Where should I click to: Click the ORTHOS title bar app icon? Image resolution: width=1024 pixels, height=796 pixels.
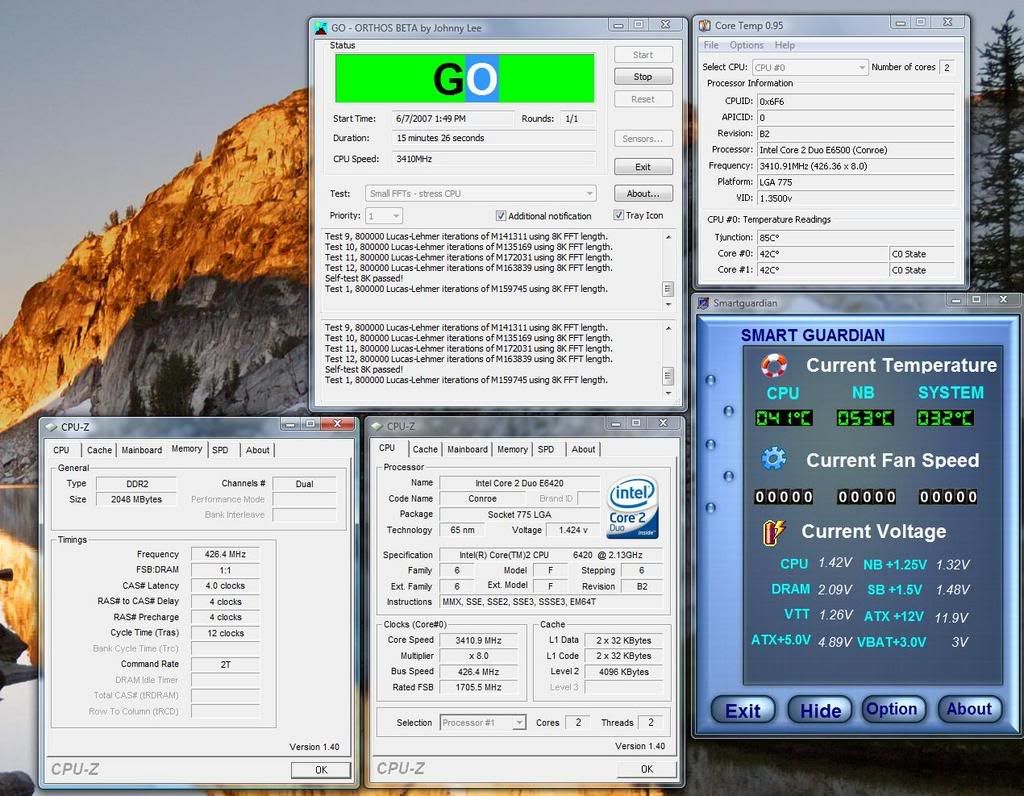(321, 27)
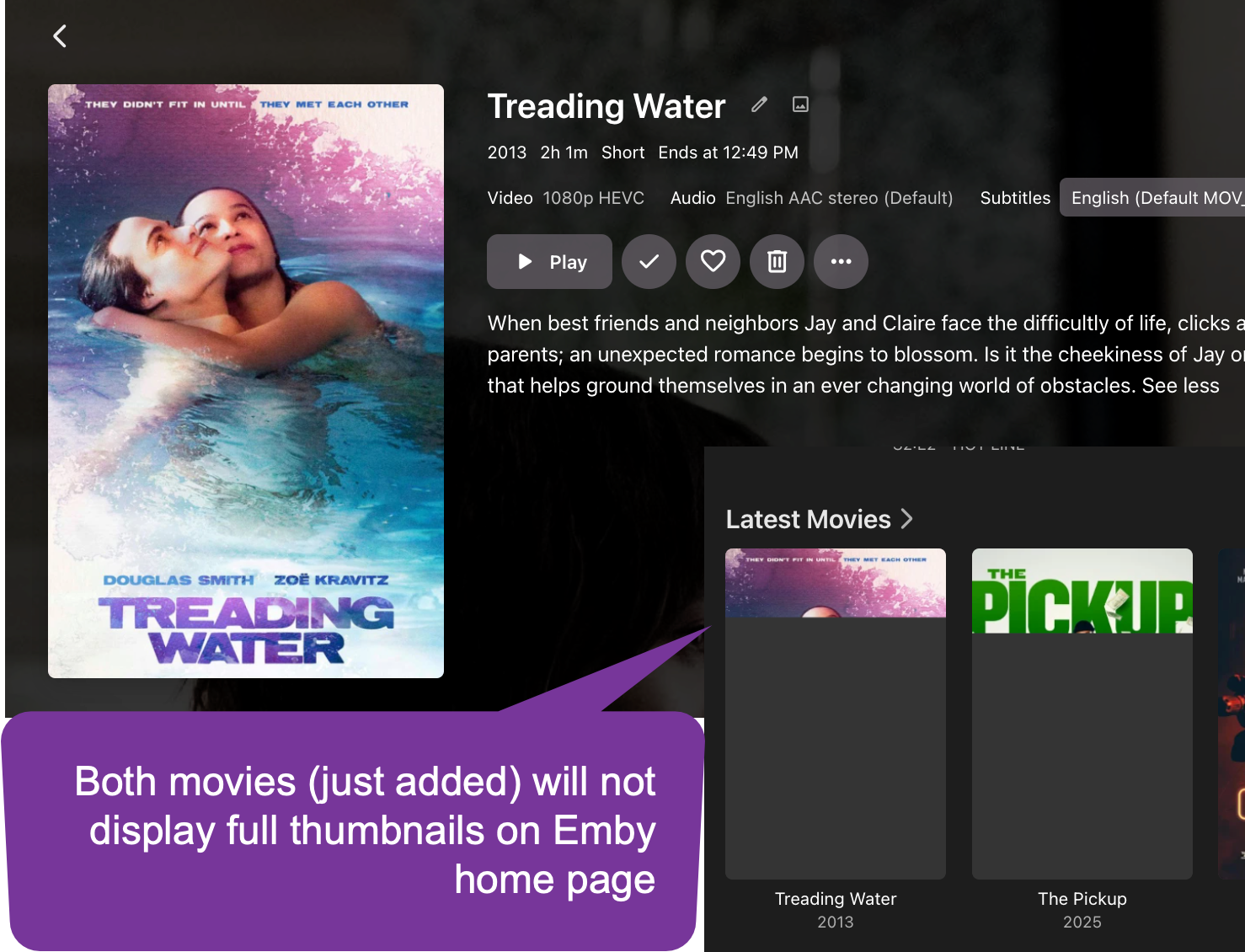
Task: Open the Subtitles English dropdown
Action: tap(1152, 198)
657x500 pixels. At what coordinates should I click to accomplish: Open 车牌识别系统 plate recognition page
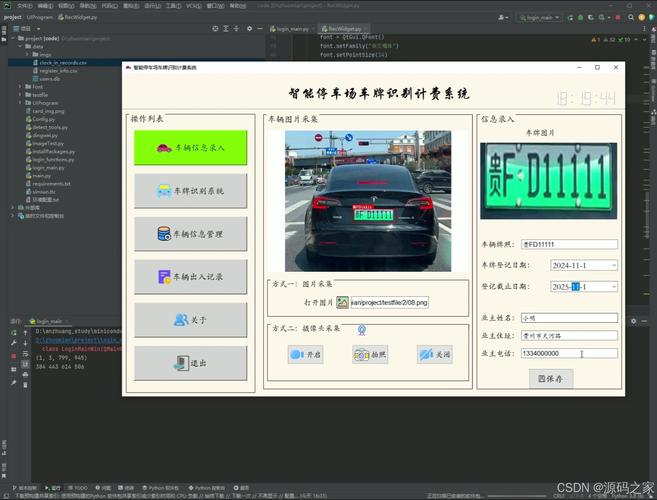point(190,191)
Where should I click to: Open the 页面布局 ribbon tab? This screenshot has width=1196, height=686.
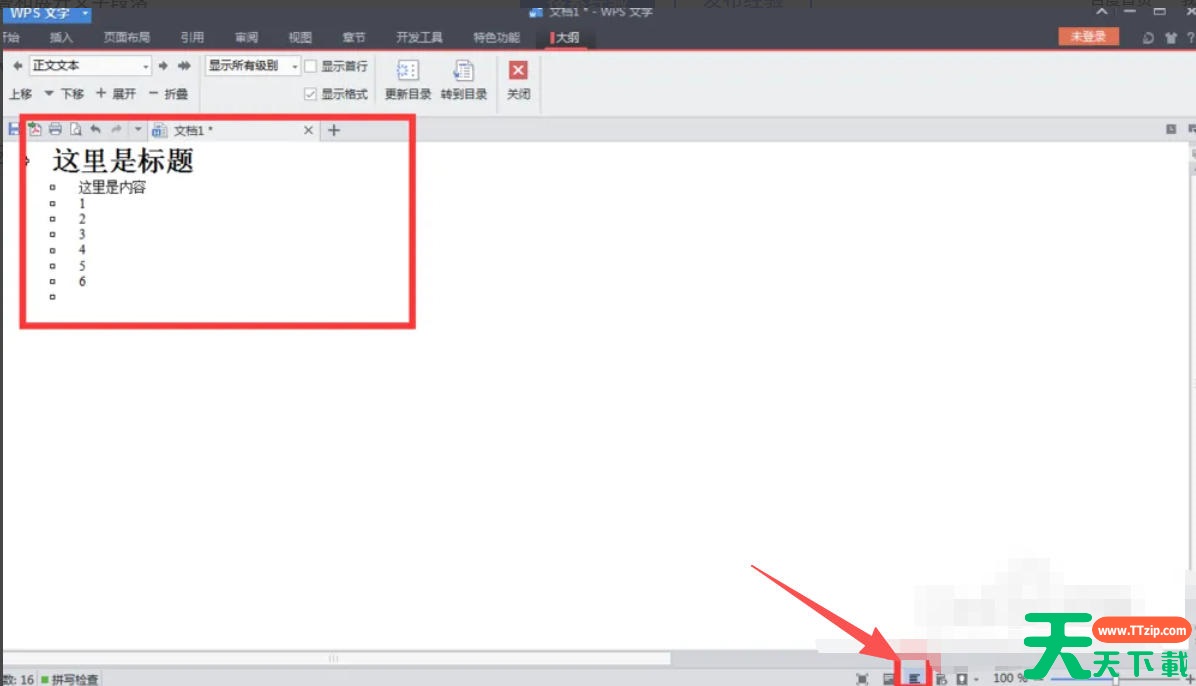pyautogui.click(x=126, y=38)
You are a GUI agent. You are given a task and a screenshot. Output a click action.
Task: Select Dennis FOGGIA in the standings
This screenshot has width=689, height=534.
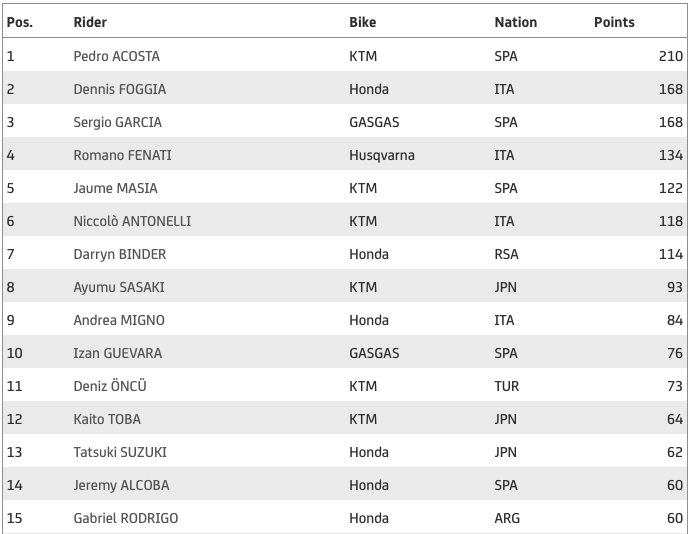tap(120, 89)
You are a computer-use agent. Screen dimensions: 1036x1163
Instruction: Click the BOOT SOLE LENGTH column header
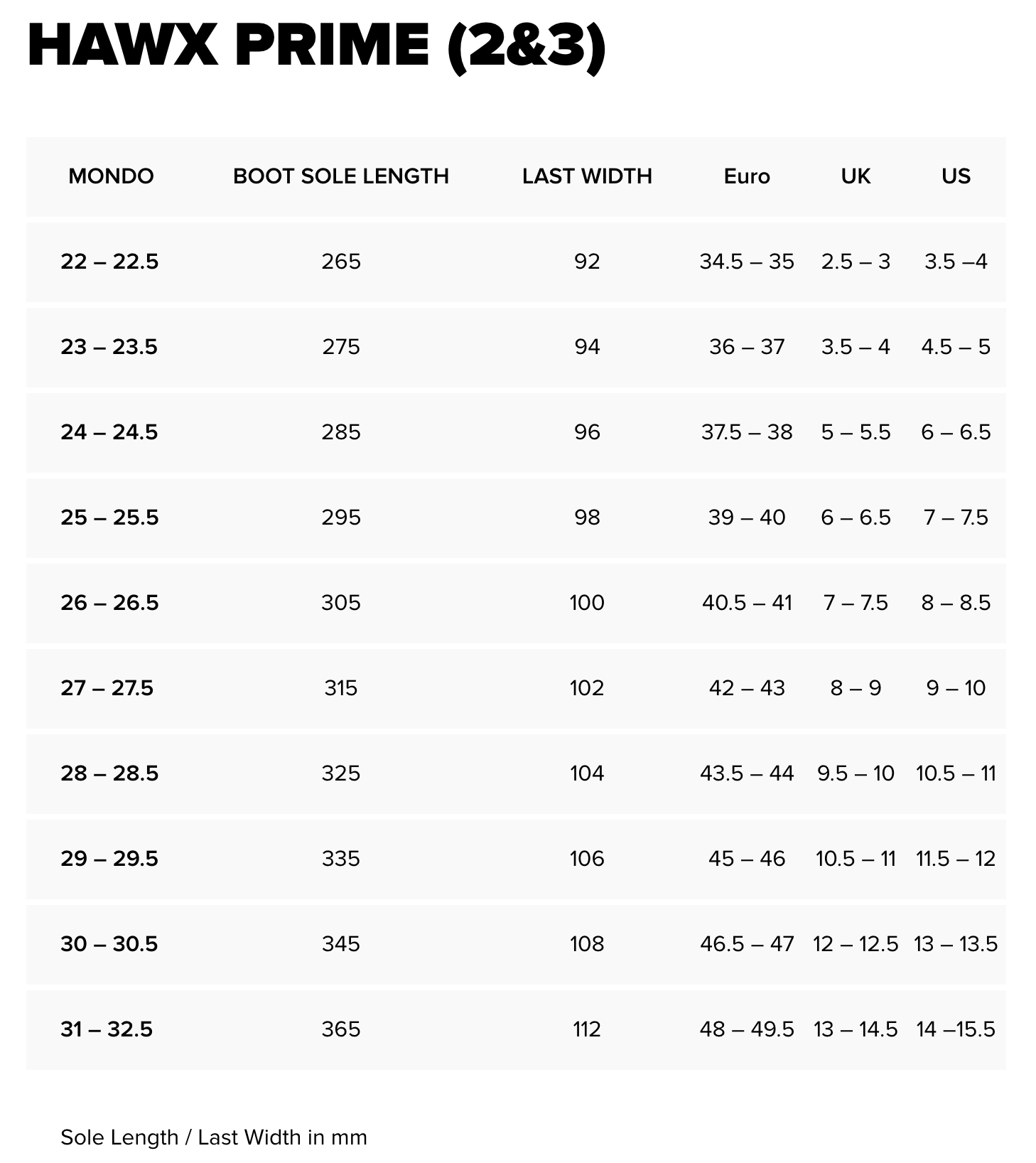tap(341, 176)
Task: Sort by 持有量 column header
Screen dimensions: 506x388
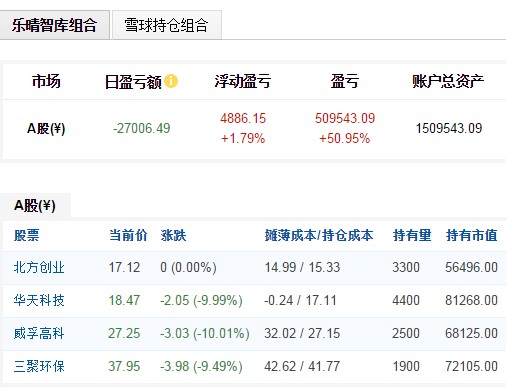Action: click(412, 235)
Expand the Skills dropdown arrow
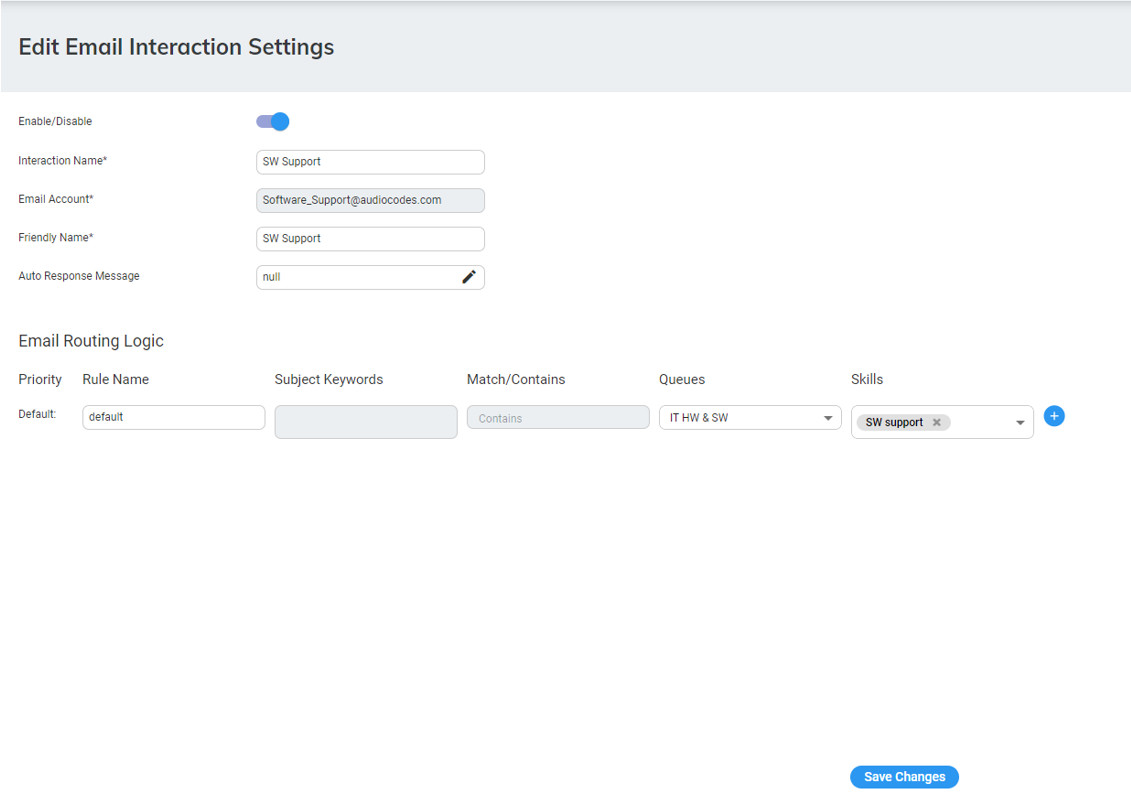The width and height of the screenshot is (1131, 794). (x=1020, y=423)
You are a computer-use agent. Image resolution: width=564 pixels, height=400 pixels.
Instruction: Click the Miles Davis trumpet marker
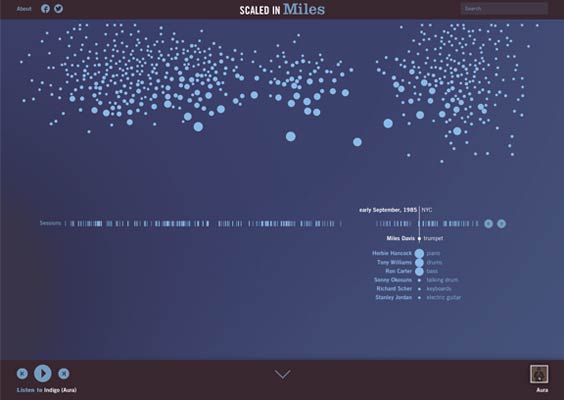click(419, 238)
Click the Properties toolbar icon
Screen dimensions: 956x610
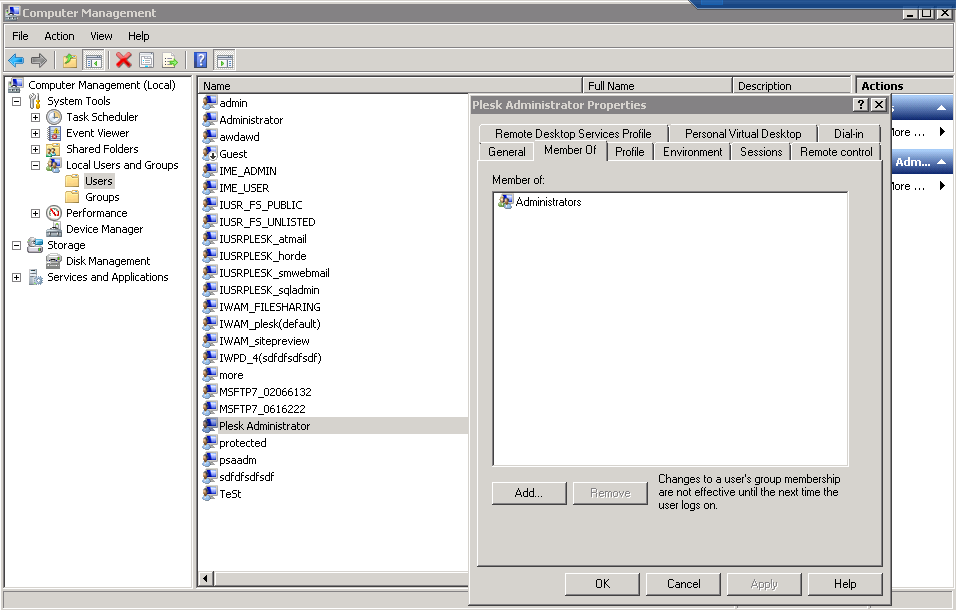[147, 60]
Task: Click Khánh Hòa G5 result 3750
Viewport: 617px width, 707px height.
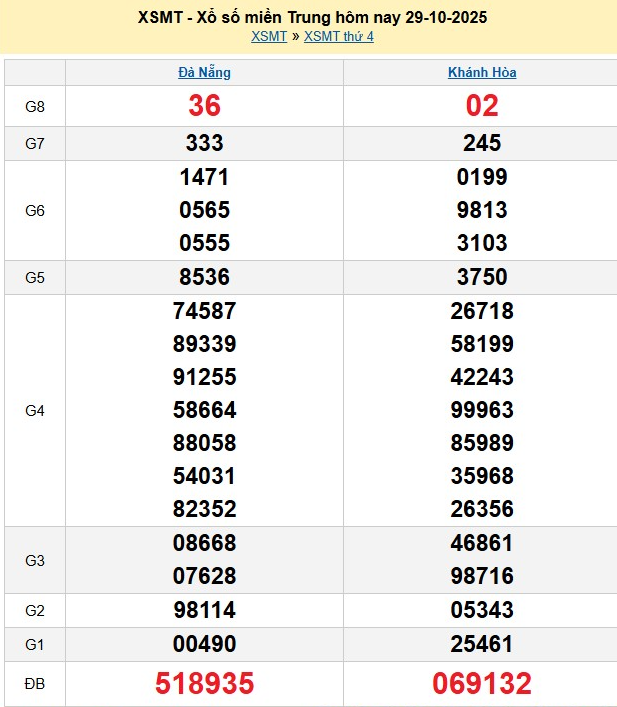Action: pos(482,278)
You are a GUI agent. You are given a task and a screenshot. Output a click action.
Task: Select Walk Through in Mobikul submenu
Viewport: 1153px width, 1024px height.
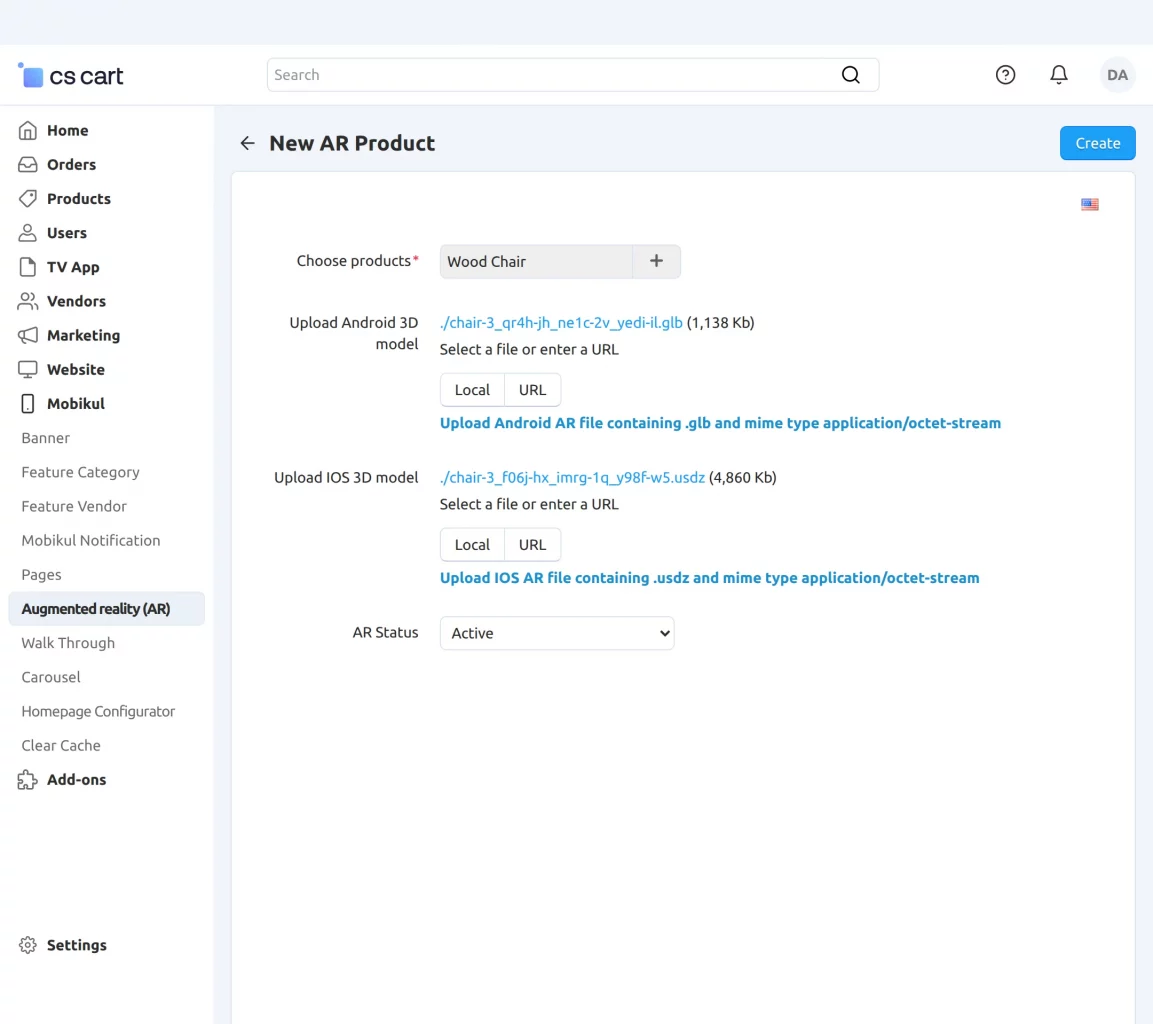68,643
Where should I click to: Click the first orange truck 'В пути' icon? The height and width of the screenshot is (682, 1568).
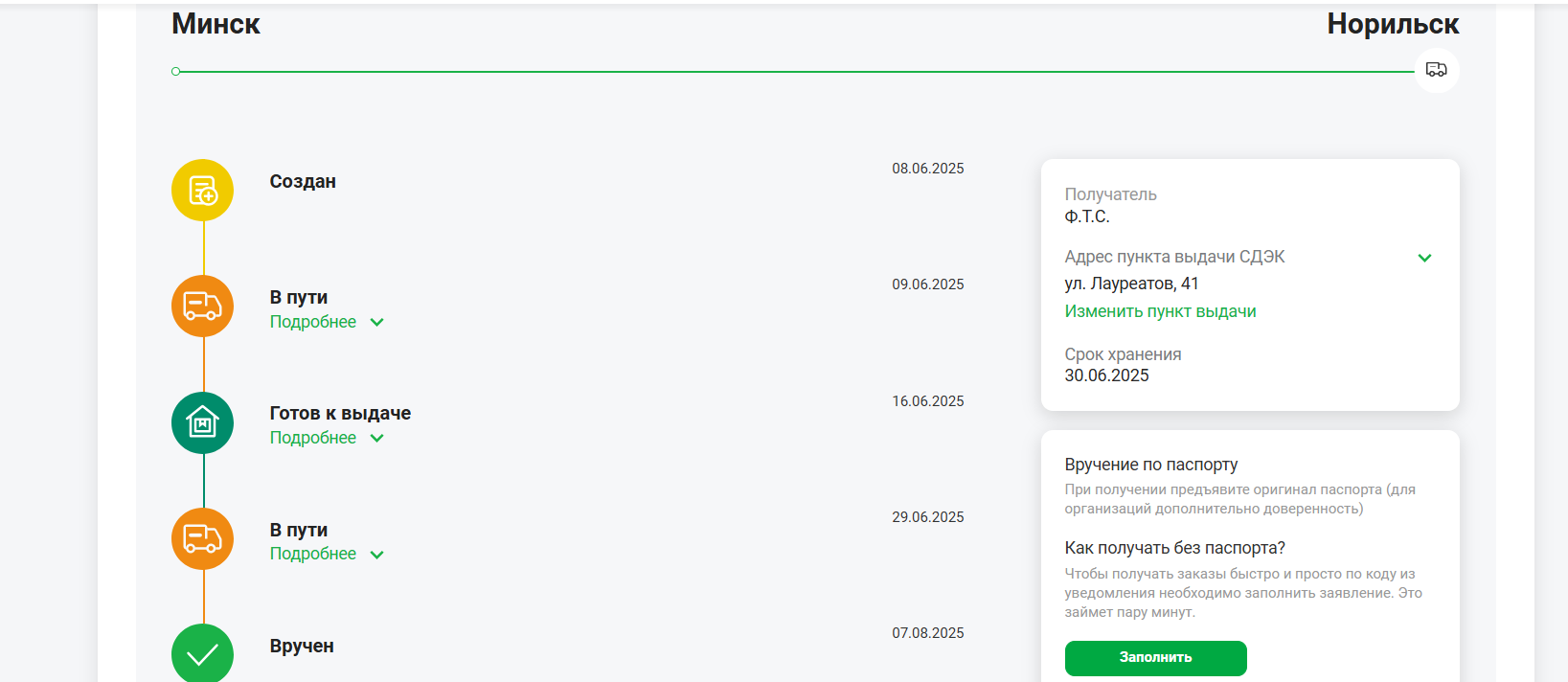click(x=202, y=306)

::::

▶ Problem statement:
Images are to be left out; everything else in the material must be written out exactly.

▶ Task solution:
Where should I click to: Click the ORTHOS title bar app icon? Image resolution: width=1024 pixels, height=796 pixels.
(321, 27)
Task: Open the Subtitles English dropdown
Action: tap(1152, 198)
657x500 pixels. At what coordinates should I click to accomplish: Open 车牌识别系统 plate recognition page
point(190,191)
Where should I click to: Open the 页面布局 ribbon tab? This screenshot has width=1196, height=686.
pyautogui.click(x=126, y=38)
You are a GUI agent. You are given a task and a screenshot. Output a click action.
Task: Select Dennis FOGGIA in the standings
This screenshot has width=689, height=534.
tap(120, 89)
You are a computer-use agent. Screen dimensions: 1036x1163
Instruction: Click the BOOT SOLE LENGTH column header
tap(341, 176)
Task: Sort by 持有量 column header
Screen dimensions: 506x388
Action: click(412, 235)
Expand the Skills dropdown arrow
The width and height of the screenshot is (1131, 794). (x=1020, y=423)
You are a computer-use agent. Image resolution: width=564 pixels, height=400 pixels.
Instruction: Click the Miles Davis trumpet marker
click(419, 238)
Click the Properties toolbar icon
Screen dimensions: 956x610
[147, 60]
Task: Click Khánh Hòa G5 result 3750
Viewport: 617px width, 707px height.
Action: pos(482,278)
You are a GUI agent. You are given a task and a screenshot. Output a click action.
Task: Select Walk Through in Mobikul submenu
Viewport: 1153px width, 1024px height.
68,643
Where should I click to: Click the first orange truck 'В пути' icon? The height and width of the screenshot is (682, 1568).
click(x=202, y=306)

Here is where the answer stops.